Franchising atinge R$ 293 bilhões em 12 meses e consolida expansão na economia brasileira
Franchising atinge R$ 293 bilhões em 12 meses e consolida expansão na economia brasileira
O setor de franquias segue como um dos principais motores da economia brasileira em 2025, mantendo um consistente ritmo de crescimento. De acordo com os dados mais recentes da Associação Brasileira de Franchising (ABF), o franchising faturou R$ 76 bilhões no terceiro trimestre, um aumento expressivo de 9,1% em relação ao mesmo período de 2024.
Esse resultado impulsionou o faturamento acumulado dos últimos 12 meses para R$ 293 bilhões, registrando uma expansão de 10,8% frente ao período anterior. O desempenho confirma a continuidade da trajetória de alta observada no primeiro semestre, quando o mercado já havia movimentado mais de R$ 135,8 bilhões.
Além dos resultados financeiros, o franchising ultrapassa 1,747 milhão de empregos diretos, reforçando sua relevância social e econômica. O número de operações ativas também continua em expansão, impulsionado pela combinação entre profissionalização das redes e maior interesse de novos empreendedores em negócios mais estruturados e com suporte contínuo.

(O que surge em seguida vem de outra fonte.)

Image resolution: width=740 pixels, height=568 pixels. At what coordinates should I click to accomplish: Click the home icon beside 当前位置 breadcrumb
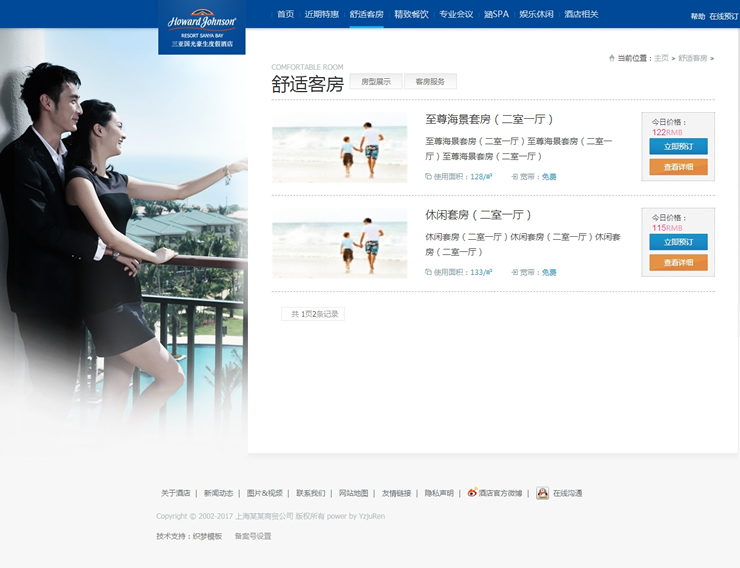pos(611,58)
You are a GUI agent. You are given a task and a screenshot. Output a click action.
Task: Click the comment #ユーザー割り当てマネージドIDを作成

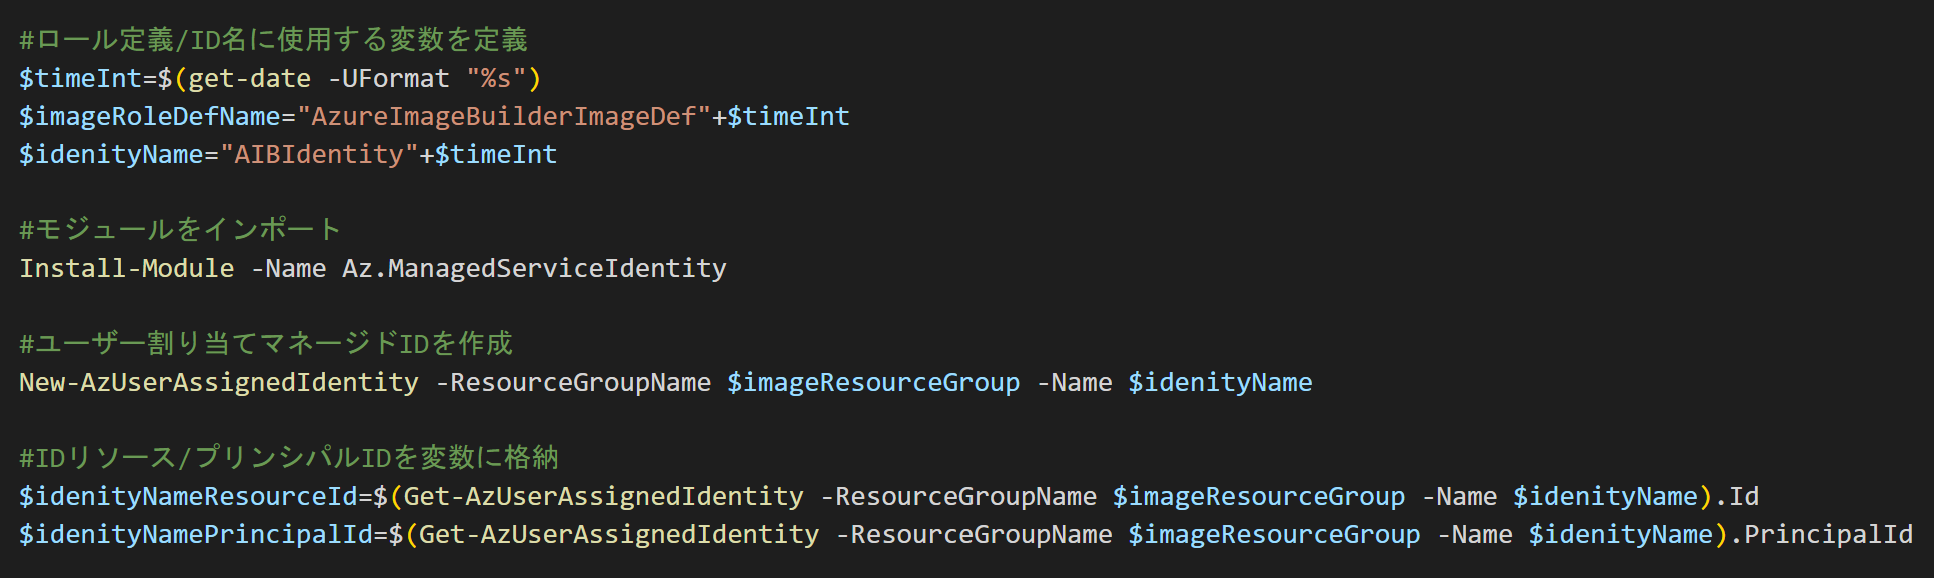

Entre os segmentos que mais cresceram no terceiro trimestre estão Limpeza e Conservação (+14,5%), Saúde, Beleza e Bem-Estar (+13,1%), além de Alimentação – Comércio e Distribuição (+12,7%). O Food Service permanece como um dos grandes motores do varejo de franquias, refletindo mudanças de comportamento do consumidor e maior busca por conveniência.
Porém, como todo negócio, é importante estar atento e reforçar os cuidados na hora da escolha. O ponto comercial, por exemplo, é considerado etapa crucial para o bom desempenho das operações. Além disso, a decisão envolve análise urbana, comportamento do consumidor, concorrência direta e indireta, além de projeções financeiras específicas para cada marca. Segundo especialistas, a expansão do segmento amplia a disputa por locais estratégicos e exige decisões cada vez mais baseadas em dados.
Para Matheus Krauze, sócio-fundador da SOFT Ice Cream, a escolha do ponto é um dos pilares que definem o desempenho da unidade. “Independentemente do produto, o local é o primeiro fator a ser analisado. Conhecer quem passa por aquele espaço, em quais horários e por qual motivo permite entender se aquele ponto tem potencial real de consumo”, afirma. Segundo ele, acessibilidade, áreas sombreadas e fluxo de pedestres são determinantes para negócios de alimentação. “Nossas unidades têm áreas internas reduzidas, por isso priorizamos locais com bom espaço externo, áreas de descanso e circulação confortável”, complementa.
A mesma visão é compartilhada por André Henning, sócio-fundador da Go Coffee. Para ele, a validação do endereço deve envolver franqueado e franqueadora. “É natural que o franqueado queira abrir rapidamente sua loja, mas nosso papel é avaliar se o ponto realmente atende às necessidades da marca. Um aluguel baixo pode parecer atraente inicialmente, mas se a região não tiver o fluxo adequado ou não conversar com o perfil de público, o impacto sobre o faturamento é imediato”, explica. Henning reforça que análises geográficas e estudos de viabilidade são essenciais para decisões assertivas.
Mas, apesar de ser um ponto crucial, abrir uma franquia vai muito além de escolher um bom ponto comercial. É essencial analisar a força da marca, estudar a COF com atenção e entender se o modelo realmente combina com o seu perfil de gestão. “Avalie a reputação da franqueadora, o suporte que ela oferece, o treinamento, as regras do contrato e a transparência das informações financeiras. Também considere os custos fixos e variáveis, o capital de giro necessário para operar nos primeiros meses e o prazo realista para retorno do investimento”, destaca Henning.
Outro fator decisivo é a análise do público-alvo e do comportamento de consumo na região. Entenda se há demanda suficiente, como está a concorrência e se o ticket médio faz sentido para o perfil local. Verifique ainda se existe exclusividade territorial, como a franqueadora lida com novas unidades e se o mercado do segmento está em crescimento. “Quanto mais completa for essa análise, maiores as chances de transformar o investimento em um negócio sólido e lucrativo”, completa Krauze.